Ontario passed legislation and regulations that allowed it to create a competitive iGaming market, the first of its kind for Canada. It did so in part by passing legislation that allowed the government to set up a subsidiary of the Alcohol and Gaming Commission of Ontario that would conduct and manage online gaming schemes. It’s that subsidiary, iGaming Ontario, that operators contract with to offer online sports betting, casino gambling, and poker in the province.

Ontario’s competitive iGaming market went live in April 2022. Meanwhile, most other provinces have granted government-owned lottery and gaming corporations a legal monopoly over iGaming. 

Alberta has done just that thus far with AGLC’s Play Alberta, but the province has also been exploring the possibility of expanding sports betting and online casino gambling for a few years. 

While an RFP process launched in late 2021 related purely to legal sports betting in Alberta ultimately went nowhere, the sense now in the gaming industry is the province could adopt an Ontario-like model. 

Looking eastward

Bruce Caughill, managing director for Canada at BetRivers, said during the recent SBC Summit North American conference that “there seems to be every indication that [Alberta is] simply going to white label the Ontario licensing regime.”

He added that the hope is “you can transition right into that model if you’re already in Ontario.”

With Bill 16 now law, there is also hope Alberta, with a population similar to that of Kentucky and Oregon, could launch a new iGaming framework by 2025. 

Nally’s press secretary, Nicky Gocuan, told Covers that the amendments in Bill 16 “clarifying ministerial authority over gaming” came into effect last week when the legislation received Royal Assent. 

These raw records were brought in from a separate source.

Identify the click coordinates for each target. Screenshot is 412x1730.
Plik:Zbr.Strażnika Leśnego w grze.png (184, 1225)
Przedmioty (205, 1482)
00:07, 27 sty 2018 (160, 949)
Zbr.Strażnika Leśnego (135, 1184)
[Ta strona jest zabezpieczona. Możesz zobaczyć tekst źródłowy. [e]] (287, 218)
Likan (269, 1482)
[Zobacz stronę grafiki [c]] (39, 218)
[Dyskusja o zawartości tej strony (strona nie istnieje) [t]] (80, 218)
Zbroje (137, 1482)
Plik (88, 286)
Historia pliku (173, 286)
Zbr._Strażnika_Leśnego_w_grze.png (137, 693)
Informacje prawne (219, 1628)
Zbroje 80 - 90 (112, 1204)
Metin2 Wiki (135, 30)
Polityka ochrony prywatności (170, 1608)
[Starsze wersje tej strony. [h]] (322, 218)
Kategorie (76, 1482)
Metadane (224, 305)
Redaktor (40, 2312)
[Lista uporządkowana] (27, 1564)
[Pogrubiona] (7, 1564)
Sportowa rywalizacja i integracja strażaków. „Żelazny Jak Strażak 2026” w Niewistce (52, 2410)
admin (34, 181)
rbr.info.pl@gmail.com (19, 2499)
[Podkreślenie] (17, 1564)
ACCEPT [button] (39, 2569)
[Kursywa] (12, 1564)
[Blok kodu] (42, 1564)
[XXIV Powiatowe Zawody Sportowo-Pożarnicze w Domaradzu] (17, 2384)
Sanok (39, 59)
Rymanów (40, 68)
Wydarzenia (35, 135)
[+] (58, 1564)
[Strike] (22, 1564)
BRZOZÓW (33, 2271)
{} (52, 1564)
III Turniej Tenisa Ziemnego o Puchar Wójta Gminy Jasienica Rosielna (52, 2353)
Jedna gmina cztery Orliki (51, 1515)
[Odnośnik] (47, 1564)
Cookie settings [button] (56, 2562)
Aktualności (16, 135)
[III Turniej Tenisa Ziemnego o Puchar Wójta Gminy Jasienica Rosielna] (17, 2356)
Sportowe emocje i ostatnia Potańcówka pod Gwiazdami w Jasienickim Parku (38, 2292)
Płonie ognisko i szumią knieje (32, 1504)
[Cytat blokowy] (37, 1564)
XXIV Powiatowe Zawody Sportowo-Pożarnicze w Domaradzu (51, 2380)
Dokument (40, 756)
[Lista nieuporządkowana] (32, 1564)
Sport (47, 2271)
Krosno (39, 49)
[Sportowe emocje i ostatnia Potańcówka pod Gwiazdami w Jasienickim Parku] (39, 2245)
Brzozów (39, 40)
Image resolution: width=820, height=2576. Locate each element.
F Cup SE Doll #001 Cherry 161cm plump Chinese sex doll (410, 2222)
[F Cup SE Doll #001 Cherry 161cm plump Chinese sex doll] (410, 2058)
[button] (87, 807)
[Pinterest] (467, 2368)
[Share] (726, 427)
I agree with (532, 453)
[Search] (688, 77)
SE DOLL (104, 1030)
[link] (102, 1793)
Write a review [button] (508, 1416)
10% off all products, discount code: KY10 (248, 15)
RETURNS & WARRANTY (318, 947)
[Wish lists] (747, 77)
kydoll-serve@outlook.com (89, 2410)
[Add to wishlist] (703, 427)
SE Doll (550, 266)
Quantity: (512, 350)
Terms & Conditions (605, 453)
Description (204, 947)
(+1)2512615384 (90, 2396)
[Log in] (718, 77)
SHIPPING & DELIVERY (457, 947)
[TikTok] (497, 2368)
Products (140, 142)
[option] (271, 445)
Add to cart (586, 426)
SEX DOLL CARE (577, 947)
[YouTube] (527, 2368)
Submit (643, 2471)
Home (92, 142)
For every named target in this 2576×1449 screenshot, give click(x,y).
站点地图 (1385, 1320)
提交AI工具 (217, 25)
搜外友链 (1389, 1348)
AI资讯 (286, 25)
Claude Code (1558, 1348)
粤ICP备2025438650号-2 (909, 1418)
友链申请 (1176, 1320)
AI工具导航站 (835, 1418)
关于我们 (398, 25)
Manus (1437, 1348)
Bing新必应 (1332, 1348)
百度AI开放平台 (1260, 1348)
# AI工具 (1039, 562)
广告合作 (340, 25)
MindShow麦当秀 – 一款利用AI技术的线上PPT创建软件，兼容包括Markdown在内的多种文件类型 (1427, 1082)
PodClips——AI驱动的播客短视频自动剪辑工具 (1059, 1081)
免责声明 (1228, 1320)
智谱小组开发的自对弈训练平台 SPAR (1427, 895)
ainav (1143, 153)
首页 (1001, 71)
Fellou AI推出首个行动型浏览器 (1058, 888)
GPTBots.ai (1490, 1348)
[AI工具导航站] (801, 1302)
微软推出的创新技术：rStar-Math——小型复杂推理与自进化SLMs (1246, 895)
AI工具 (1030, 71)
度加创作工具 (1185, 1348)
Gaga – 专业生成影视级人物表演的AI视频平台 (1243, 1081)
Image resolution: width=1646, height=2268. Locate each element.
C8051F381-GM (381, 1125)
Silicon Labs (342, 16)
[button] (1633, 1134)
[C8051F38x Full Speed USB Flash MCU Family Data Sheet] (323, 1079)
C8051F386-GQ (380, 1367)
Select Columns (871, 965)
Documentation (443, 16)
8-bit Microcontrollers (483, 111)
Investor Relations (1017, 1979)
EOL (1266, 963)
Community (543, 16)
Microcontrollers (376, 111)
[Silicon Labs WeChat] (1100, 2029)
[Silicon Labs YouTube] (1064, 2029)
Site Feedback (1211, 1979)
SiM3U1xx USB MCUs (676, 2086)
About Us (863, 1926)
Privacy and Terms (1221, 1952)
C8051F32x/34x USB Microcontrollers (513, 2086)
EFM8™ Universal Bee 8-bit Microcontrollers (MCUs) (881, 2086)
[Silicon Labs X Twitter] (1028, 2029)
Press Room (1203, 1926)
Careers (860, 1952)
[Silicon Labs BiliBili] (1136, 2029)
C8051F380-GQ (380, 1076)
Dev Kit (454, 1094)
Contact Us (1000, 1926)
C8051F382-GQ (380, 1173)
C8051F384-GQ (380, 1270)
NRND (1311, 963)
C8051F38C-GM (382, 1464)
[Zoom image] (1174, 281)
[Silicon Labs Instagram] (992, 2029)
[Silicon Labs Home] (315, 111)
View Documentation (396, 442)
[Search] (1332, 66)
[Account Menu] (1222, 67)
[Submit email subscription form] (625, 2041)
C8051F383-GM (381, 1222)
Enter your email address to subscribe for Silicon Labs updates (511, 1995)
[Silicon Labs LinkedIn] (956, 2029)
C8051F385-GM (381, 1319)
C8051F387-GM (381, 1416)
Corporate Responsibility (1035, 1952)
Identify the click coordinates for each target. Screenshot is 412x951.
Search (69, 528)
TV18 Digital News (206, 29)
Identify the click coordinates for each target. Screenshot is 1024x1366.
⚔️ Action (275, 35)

As for the next steps, Gocuan said the government would meet with the province’s 47 First Nations, including the six who are also casino operators, to seek input on iGaming.

“As part of our policy development process, and our move towards a more open regulated online gaming market, Alberta’s government will continue to examine best practices from other jurisdictions, including Ontario,” Gocuan said in an email. “As always, a key priority for the Province is to ensure that any expanded iGaming model in Alberta prioritizes the best interests of all Albertans.”